_Document passage_.
Tuesday, December 23, 2008

Self-justifying claptrap from Texas CPS

As a work of fiction, it's not bad. As a report, the document released today by the Texas Department of Family and Protective Services concerning the raid on the FLDS compound last April is nothing but self-justifying claptrap. Indeed it is frightening that the parent agency of Texas Child Protective Services apparently has learned nothing from all the harm it inflicted on hundreds of innocent children.

For starters, the report says that 12 children were abused by FLDS. In contrast, more than 400 children were abused by Texas CPS. The act of tearing these children from everyone they know and love was abusive in itself – some of these children probably never will recover from the trauma.

The abuse was compounded by the hideous conditions at the kiddie-Gitmo where the children and their mothers were interned during the first days after the raid. There is an Orwellian cast to the report's repeated claims about keeping the children safe, healthy and comfortable. These claims are directly contradicted by the only independent witnesses to the children's internment – 11 therapists contracted by the state itself. For anyone who has forgotten, those statements are available here.

In the case of the 263 other children Texas CPS claims were abused, that means that they were allowed to live in households where underage marriages allegedly took place. But that problem could have been solved by removing the alleged abusers. And, indeed, criminal prosecutions now are underway. As we said at the outset, there never was a need to take these children from their mothers and traumatize them through their needless internment. That is made clear by the fact that all of the FLDS children except one is home, and only 15 are even under state supervision. What happened? Mostly, the mothers took a couple of parenting classes. Surely that could have been accomplished without traumatizing all those children with needless foster care in the first place.

But even if one were to assume that every single one of the 275 children Texas CPS claimed were "abused" needed to be taken – a claim I would argue is preposterous – that brings the total to 275. That still leaves 174 children who, Texas CPS now effectively admits, were taken for no reason whatsoever.

In effect, Texas CPS has admitted to engaging in child abuse on a massive scale.

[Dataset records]
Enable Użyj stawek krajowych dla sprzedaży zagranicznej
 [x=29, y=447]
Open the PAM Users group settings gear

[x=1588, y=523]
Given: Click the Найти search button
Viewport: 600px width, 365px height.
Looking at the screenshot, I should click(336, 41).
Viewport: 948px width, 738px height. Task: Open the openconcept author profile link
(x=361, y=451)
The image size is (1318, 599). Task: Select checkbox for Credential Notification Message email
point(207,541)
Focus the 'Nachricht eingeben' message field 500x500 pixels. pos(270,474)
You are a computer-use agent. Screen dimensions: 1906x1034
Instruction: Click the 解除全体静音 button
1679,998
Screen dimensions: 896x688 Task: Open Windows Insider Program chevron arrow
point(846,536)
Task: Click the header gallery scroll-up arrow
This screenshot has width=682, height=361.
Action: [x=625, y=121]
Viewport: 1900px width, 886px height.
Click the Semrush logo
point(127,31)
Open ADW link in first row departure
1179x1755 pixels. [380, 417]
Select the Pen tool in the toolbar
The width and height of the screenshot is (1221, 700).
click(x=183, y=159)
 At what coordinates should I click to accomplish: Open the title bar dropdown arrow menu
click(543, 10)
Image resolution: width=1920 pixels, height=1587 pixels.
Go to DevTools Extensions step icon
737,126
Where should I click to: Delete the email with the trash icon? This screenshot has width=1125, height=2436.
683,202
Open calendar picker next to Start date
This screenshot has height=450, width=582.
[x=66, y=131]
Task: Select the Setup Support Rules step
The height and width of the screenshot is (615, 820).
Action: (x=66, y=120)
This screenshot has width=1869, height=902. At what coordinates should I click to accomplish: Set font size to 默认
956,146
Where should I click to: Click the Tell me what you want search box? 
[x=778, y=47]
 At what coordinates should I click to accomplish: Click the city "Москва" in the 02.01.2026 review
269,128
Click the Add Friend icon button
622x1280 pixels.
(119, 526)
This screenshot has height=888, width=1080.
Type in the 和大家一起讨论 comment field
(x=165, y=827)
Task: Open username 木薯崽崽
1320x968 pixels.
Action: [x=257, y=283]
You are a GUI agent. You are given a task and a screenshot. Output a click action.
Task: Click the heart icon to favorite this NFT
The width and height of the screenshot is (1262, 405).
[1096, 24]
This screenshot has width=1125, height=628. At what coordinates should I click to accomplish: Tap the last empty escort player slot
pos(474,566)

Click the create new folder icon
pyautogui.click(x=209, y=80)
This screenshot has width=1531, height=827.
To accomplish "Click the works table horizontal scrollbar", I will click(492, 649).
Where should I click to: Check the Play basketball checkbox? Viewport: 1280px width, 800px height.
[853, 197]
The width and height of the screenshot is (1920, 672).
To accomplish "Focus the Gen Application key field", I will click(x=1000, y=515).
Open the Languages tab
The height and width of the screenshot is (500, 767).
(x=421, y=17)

_Task item_.
Answer these questions about the post on the Texas CPS report.
(a) According to the post, how many children does the report say were abused by FLDS?
(b) Who does the post identify as the only independent witnesses to the children's internment?
(c) How many children does the post say Texas CPS effectively admits were taken for no reason whatsoever?

_Reply_.
(a) 12 children.
(b) 11 therapists contracted by the state itself.
(c) 174 children.